A very, very Happy New Year and Epiphanytide to my readership. I have passed through the crucible of the un-, faux, illness: the cough, all but gone; the ribs (six fractures, give or take one), all but healed; the inflammation, sublimed. All told, I coughed up more than 1cup of blood and sludge from my lungs over that period of months. Breathing is easier now than I had remembered it ever could be. The tinnitus remains indefatigable, as does the attenuated hearing—but my ears, usually, are now no longer painfully popping every time I swallow (it has been a very long two years in that regard). Tachycardia also has not manifested in over a month.
And so we return to some meditations while I work on larger projects.
Amidst Epiphanytide, my church choir sang this setting of In the Bleak Midwinter. A couple days after Christmas, I inquired whether I could miss the Sunday on which this song was scheduled. The answer? “But Paul, you have the verse 3 solo. We’re doing the piece because we’re hosting a special guest, remember?”
And so we sang. Because of travels, I only made it to one rehearsal before the Sunday morning. And in that rehearsal, my voice was a tenuous, fractured, frail thing. The major sixth from the G of “of” to the E of “milk”: a warped sixth at best. And so on. Several of the soprani turned around, dubiously glaring at me. Of course, they do not care enough to know; they do not care nearly enough to know that I was choking on blood dripping down from my sinuses, down my throat, spattering my voice box with coagulation. A few other people, sensing the need for courtesy, halfheartedly remark, “Oh, Paul, that’s so lovely.”
And the Sunday morning comes. We do a run-through; and my voice is even worse than before. Rather than being an 1/8 step flat here or there, at one point, I am flatly a 1/2 step flat. My voice crackles out on several of the sustained notes. The soprani again rehearse their accusatory glares. No one says anything. Courtesy lies dead upon the chancel floor.
The service begins. We sing the hymns and all the rest; we say the prayers. The offertory comes and goes. I sing the solo in four breaths. As “which adore…” drifts across the nave, the director’s eyes glow, a smile besieging the lips: I trusted you, Paul—and not for naught.
Following the service, the husband of the only non-accusatory soprano tracks me down. “Paul, I—when you started singing, I was straining to see who it was, I didn’t know that—you, I’d, I’d never heard, by itself, just your—it was, it was just so very good.”
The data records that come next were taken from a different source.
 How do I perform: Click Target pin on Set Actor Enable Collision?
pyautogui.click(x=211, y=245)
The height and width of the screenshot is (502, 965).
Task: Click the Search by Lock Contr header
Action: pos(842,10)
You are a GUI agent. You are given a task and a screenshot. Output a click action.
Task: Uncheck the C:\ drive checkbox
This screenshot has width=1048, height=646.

My sinuses were bleeding (from my Eustachian tubes, as far as I can tell), the blood taking a forked road—some, down my right nostril; some, down my throat. As I coughed to clear my throat amidst hymns and the rest, I, each time, drew my hand away, checking for blood. To listeners, I sang the solo in four breaths: but it was only three. One of the pauses was only to swallow the cluttering, encroaching sludge in my throat. But none of the listeners knew any of this. What they saw, what they heard, was, as far as I can tell—judging by the many praises and compliments which were laid before me—an unalloyed rendition of that shimmering verse of that shimmering image of Epiphany. None of the glaring soprani spoke a word to me. Does that not say more than any compliment?
As quick as some may be to say otherwise, I write none of this to boast, except insofar as I may boast in weakness. I write this to remark on the idea of Enough for [x].
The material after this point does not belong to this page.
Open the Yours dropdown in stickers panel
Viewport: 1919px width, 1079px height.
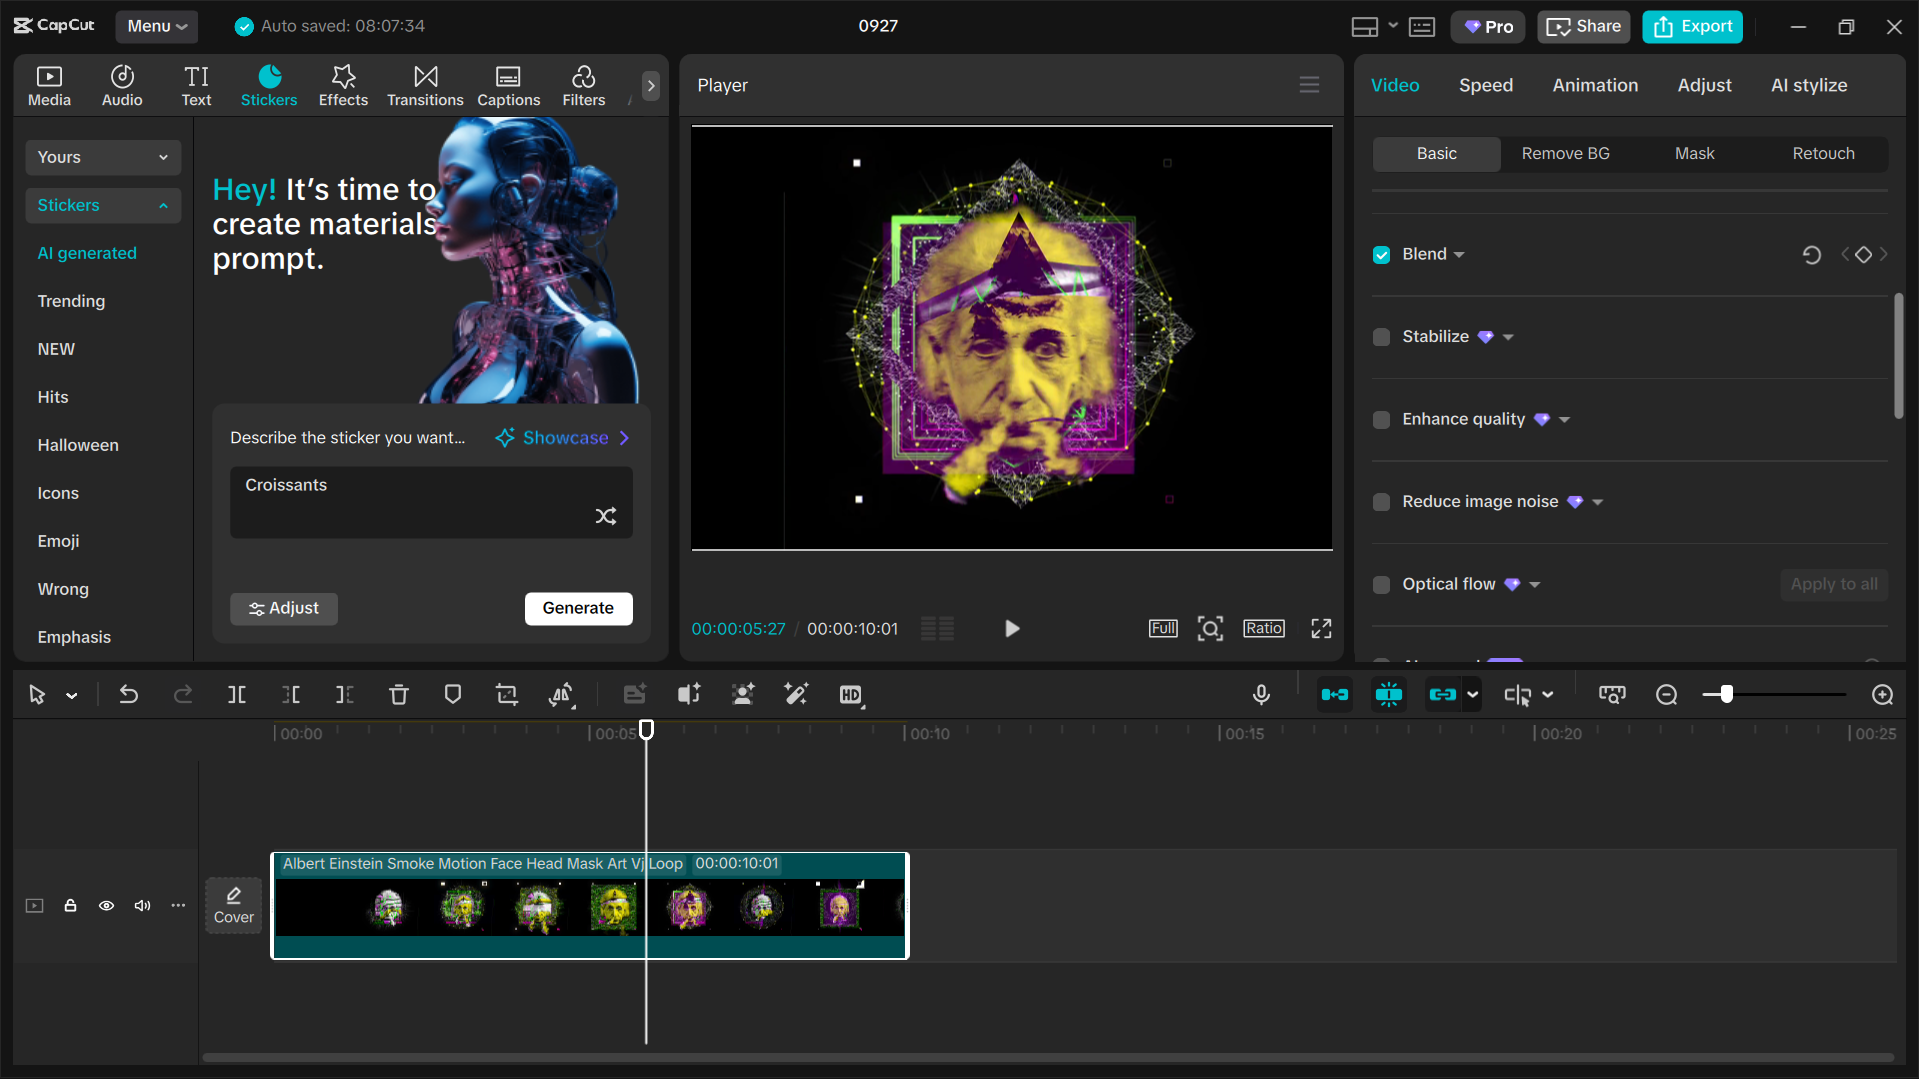pos(102,157)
One of the countless majesties of Epiphany—whose teachings are innumerable—is the tension between merit and satisfaction. Christ, it goes without saying, did not merit the dirt and squalor of the incarnation, of childbirth, of humanity. However, He elected still to be satisfied thereby. He chose satisfaction where merit might shrilly cry, “But no!” For, in His final analysis, if you will, it was Enough. It was Enough for Him because He willed it so, thereby sundering and breaking as upon His knee every axiom of justice, fairness, and “ethics.” For His chosen people, every last needling disrespect and demeaning insult of the human condition was Enough.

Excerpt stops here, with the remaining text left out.